Once his head and body are joined, Drew will be able to fully exercise his powers, though his plan is not entirely clear. Jessica senses the evil and is protected from the head's influence by a fleur-de-lis amulet she wears around her neck. But when Gordon removes the amulet so its historical value could be appraised, Drew's head assumes control of her mind.

Reading text engraved on the box's corroded metal surface, Julian and Gordon discover the existence of a coffin also buried on the property that contains Drew's body. Under Drew's control, Jessica and Linda retrieve the head, while Gordon, Julian, and ranch guest Hank dig up the casket.

The coffin is opened inside the house, and Jessica reunites the head to its body. Drew arises from his coffin and threatens to feast on the blood of the ranch's modern residents. Gordon, somehow aware of the amulet's power, catches the monster off guard and thrusts the necklace toward Drew. This forces Drew back into the coffin and, when the fleur-de-lis is tossed in with his body, the group watches the total disintegration of his mortal remains.

==Legacy==
The Thing That Couldn't Die has been featured on the television program Svengoolie, with the episode with The Thing That Couldn't Die first aired on March 6, 2021, and again on March 8, 2025. The movie was also included in the Shout Factory Blu-ray release Universal Horror Collection: Volume 6.

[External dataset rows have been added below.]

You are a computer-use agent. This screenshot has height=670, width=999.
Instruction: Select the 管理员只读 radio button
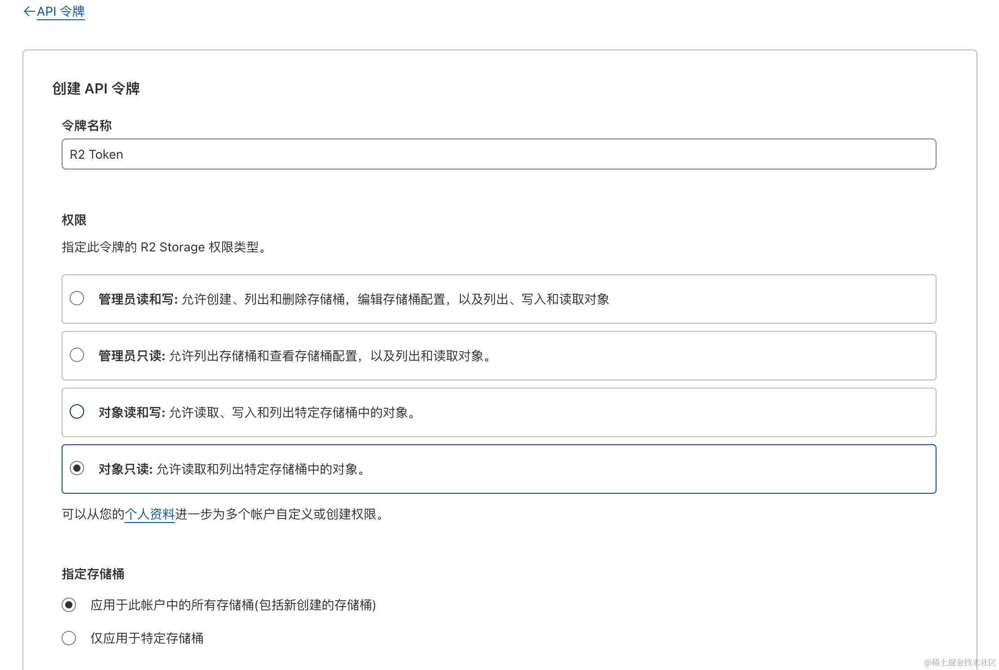pyautogui.click(x=77, y=355)
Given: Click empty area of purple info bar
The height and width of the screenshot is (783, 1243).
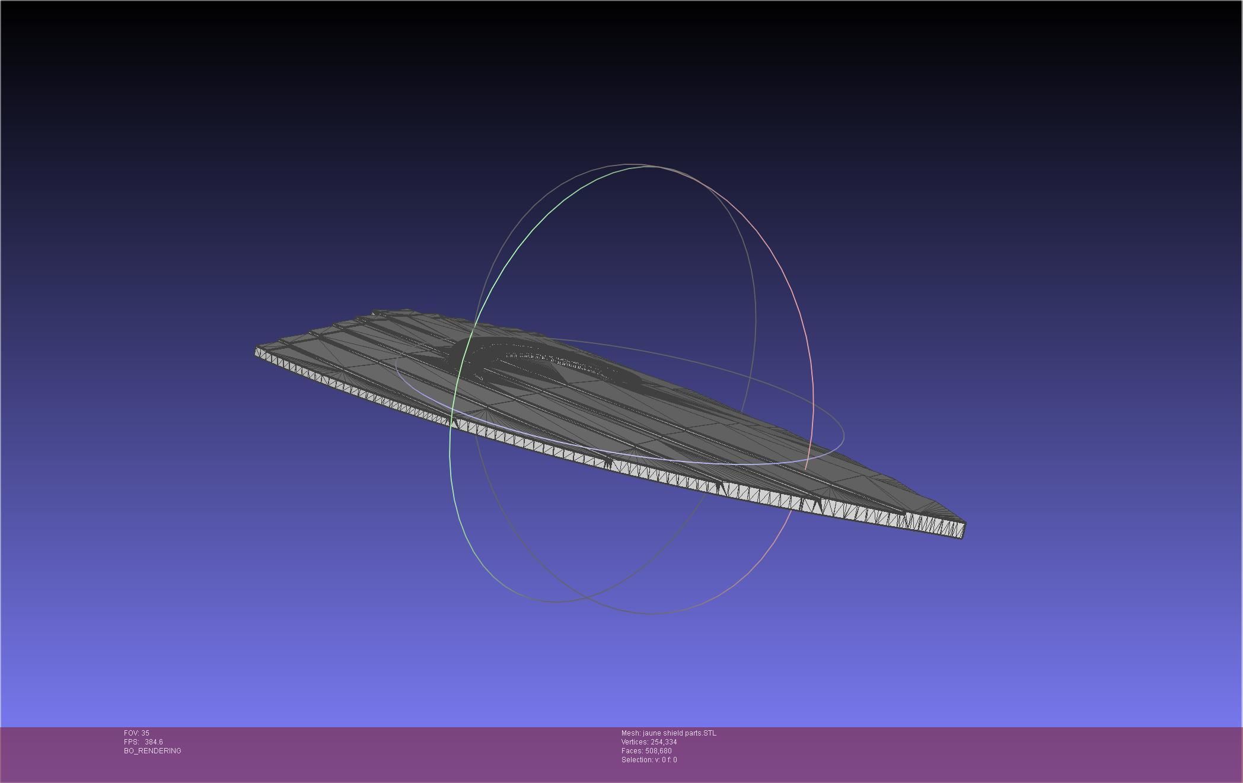Looking at the screenshot, I should [x=949, y=753].
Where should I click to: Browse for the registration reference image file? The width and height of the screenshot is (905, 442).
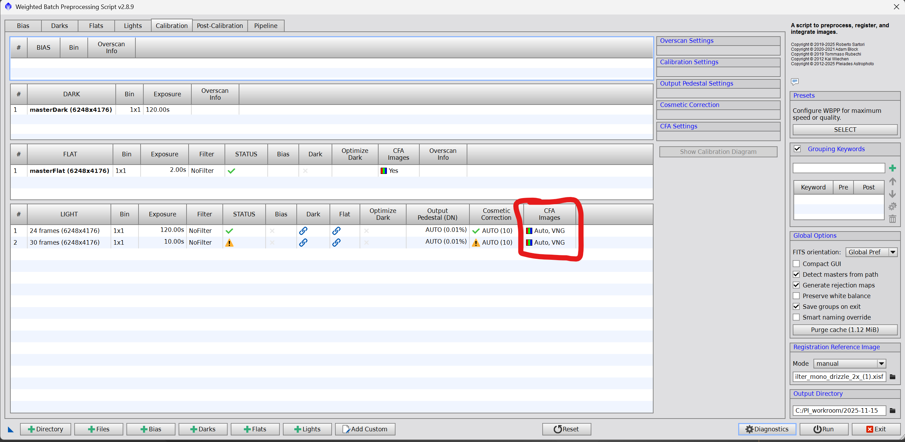pyautogui.click(x=892, y=376)
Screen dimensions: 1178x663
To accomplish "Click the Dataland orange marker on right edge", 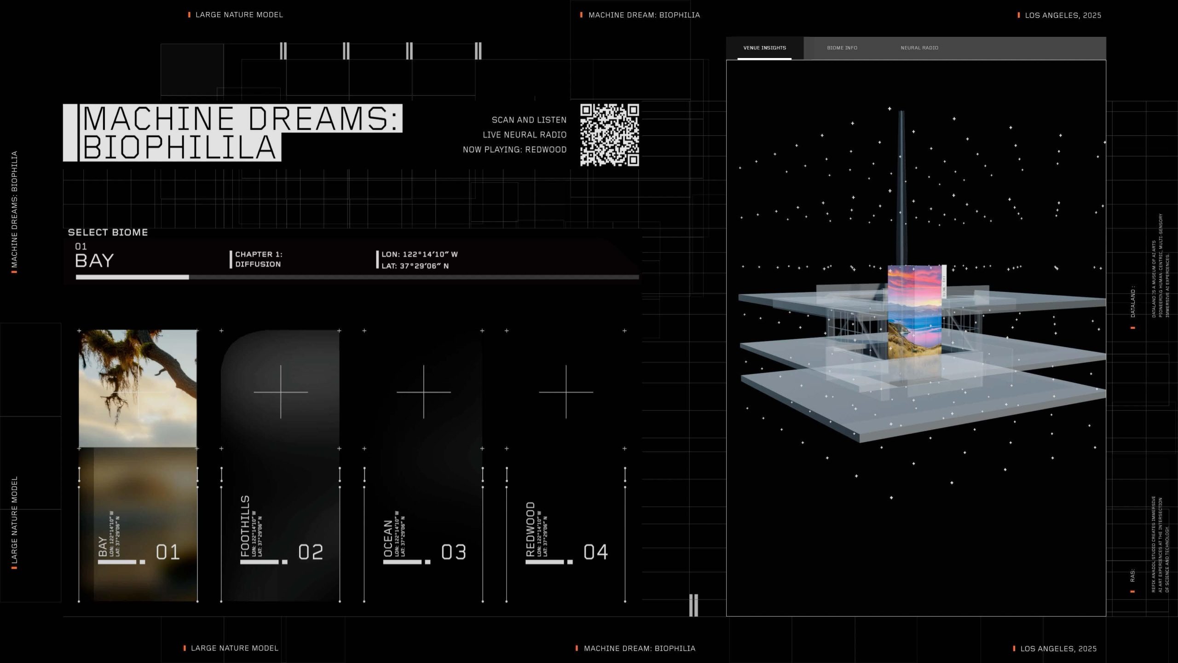I will (x=1133, y=328).
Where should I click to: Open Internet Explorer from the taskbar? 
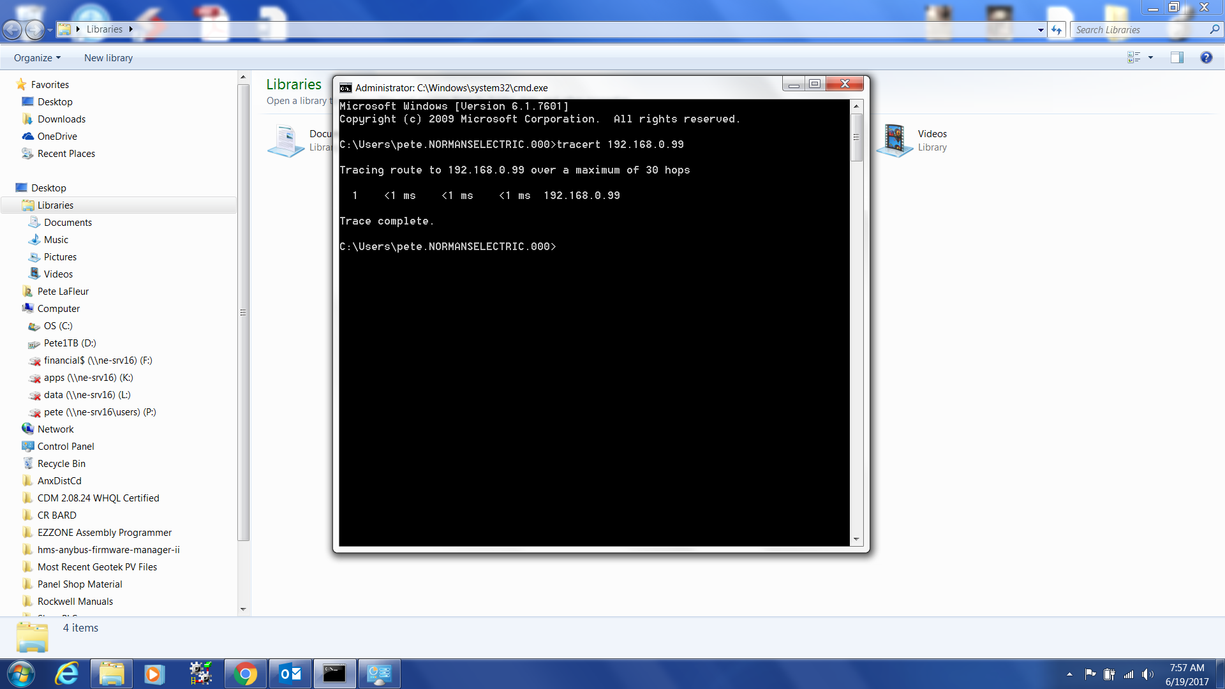pyautogui.click(x=67, y=673)
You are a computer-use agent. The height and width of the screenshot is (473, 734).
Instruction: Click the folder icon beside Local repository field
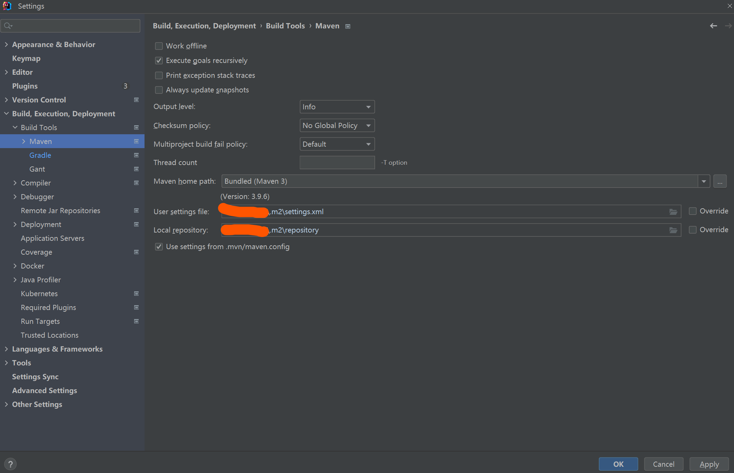pos(673,230)
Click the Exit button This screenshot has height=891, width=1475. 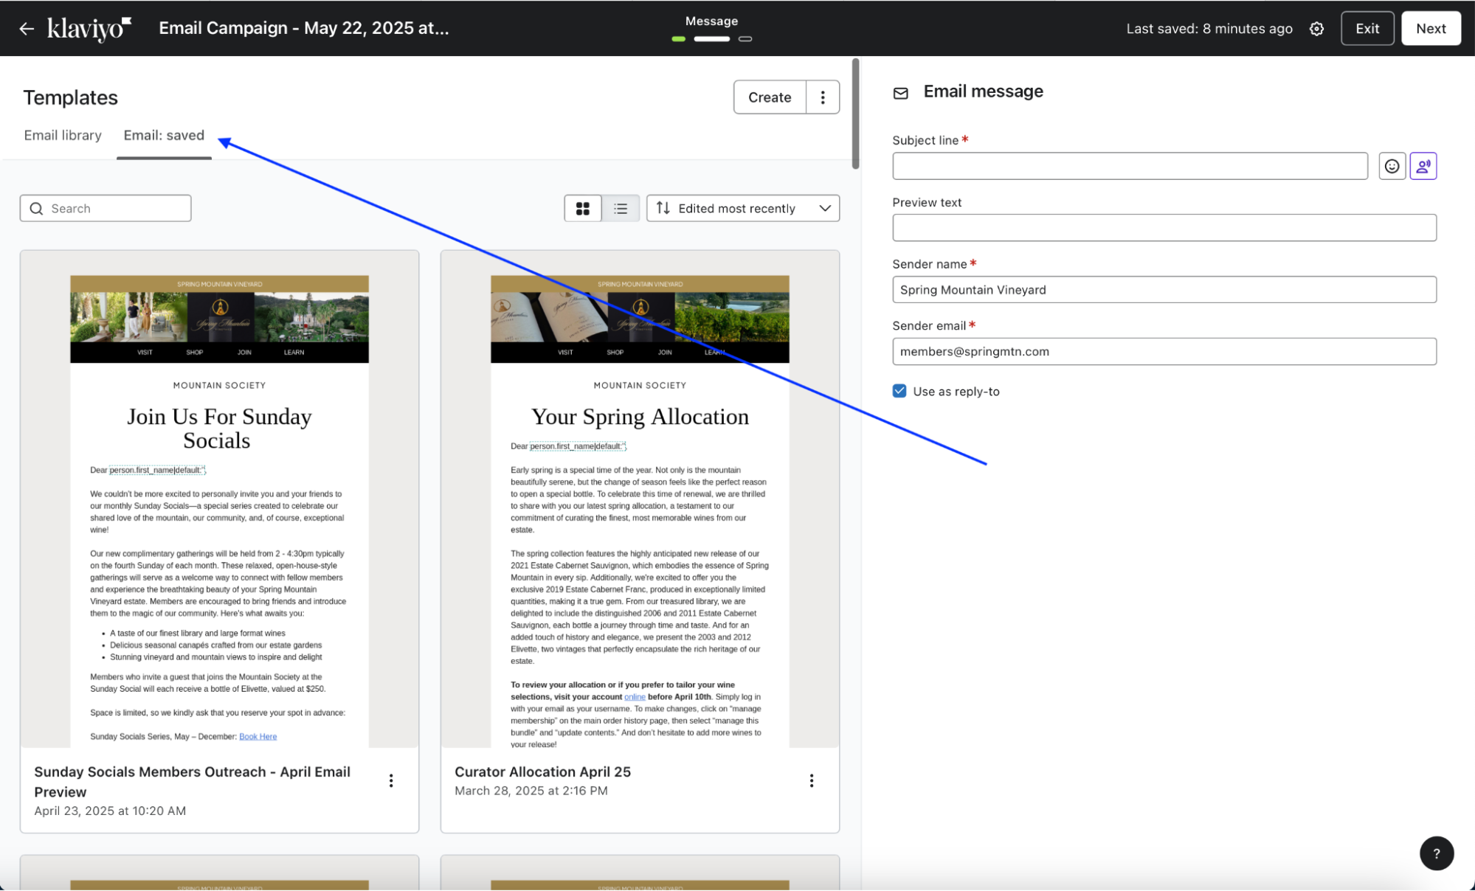pyautogui.click(x=1367, y=29)
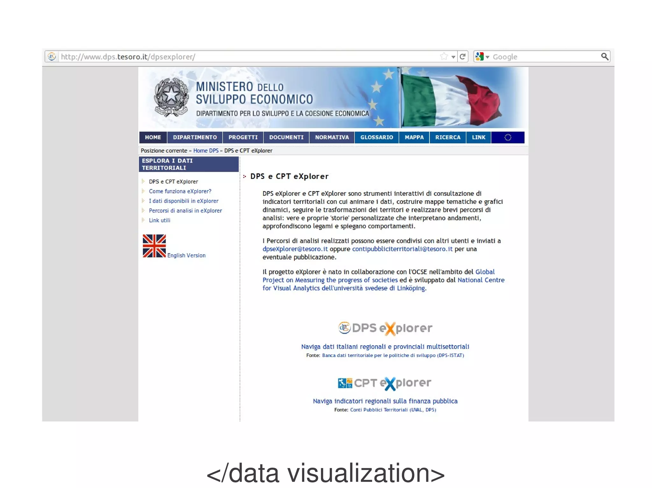Open the DPS eXplorer logo
The width and height of the screenshot is (652, 488).
tap(385, 328)
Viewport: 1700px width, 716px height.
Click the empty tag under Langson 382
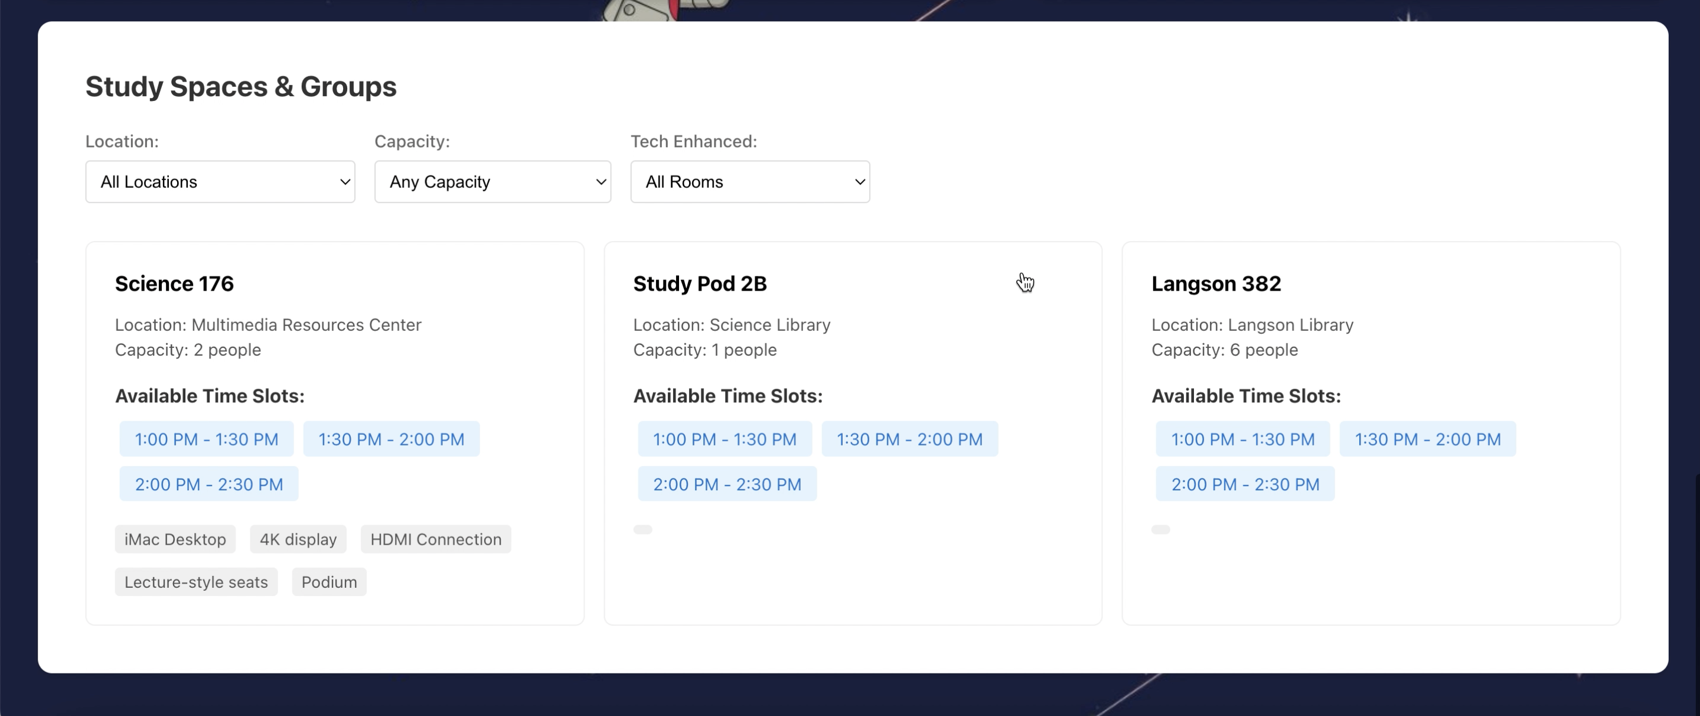point(1160,529)
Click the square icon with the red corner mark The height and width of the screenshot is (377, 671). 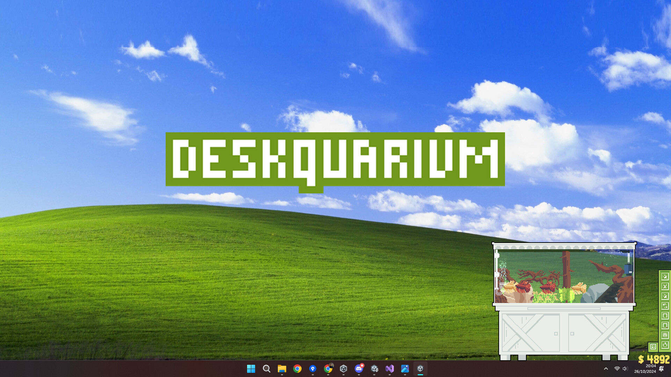665,325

===Mystery Science Theater 3000===
The film was the subject of episode #805 of Mystery Science Theater 3000, which first aired on the Sci-Fi Channel on March 1, 1997. The episode featured the show's first appearance of the Observers, an omniscient race of pale-faced aliens who carry their brains around in dishes. In contrast to the all-knowing Observers, MST3K writer Paul Chaplin, who also appeared as one of the Observers, notes the characters in The Thing That Couldn't Die are unusually uniformly dumb, standing out even in a series that featured movies with very unintelligent characters. "Every character in this movie," he writes, "each in his own special way, is stupid, including the evil Englishman (the guy who couldn't die who dies) and the dim fellows who originally cursed and buried him. Am I being unfair? No.".

Paste writer Jim Vorel ranked the episode highly, calling it "underrated" and placing it at #32 out of 191 MST3K episodes from the first twelve seasons. Vorel called the character Jessica "one of the more delightfully clueless and poorly acted characters in MST3K history." Additionally, Vorel writes, the movie seems "deliberately crafted to be riffed, with plotting so lackadasical and full of holes that it just begs for commentary."

Shout! Factory included the episode on the MST3K: Volume XXIX DVD box set. The set, released on March 25, 2014, had a bonus feature, "The Movie That Couldn’t Die," a nine-minute short on the making of the movie. The box set also included three other episodes: Untamed Youth (episode #112), The Pumaman (episode (#903), and Hercules and the Captive Women (episode #412).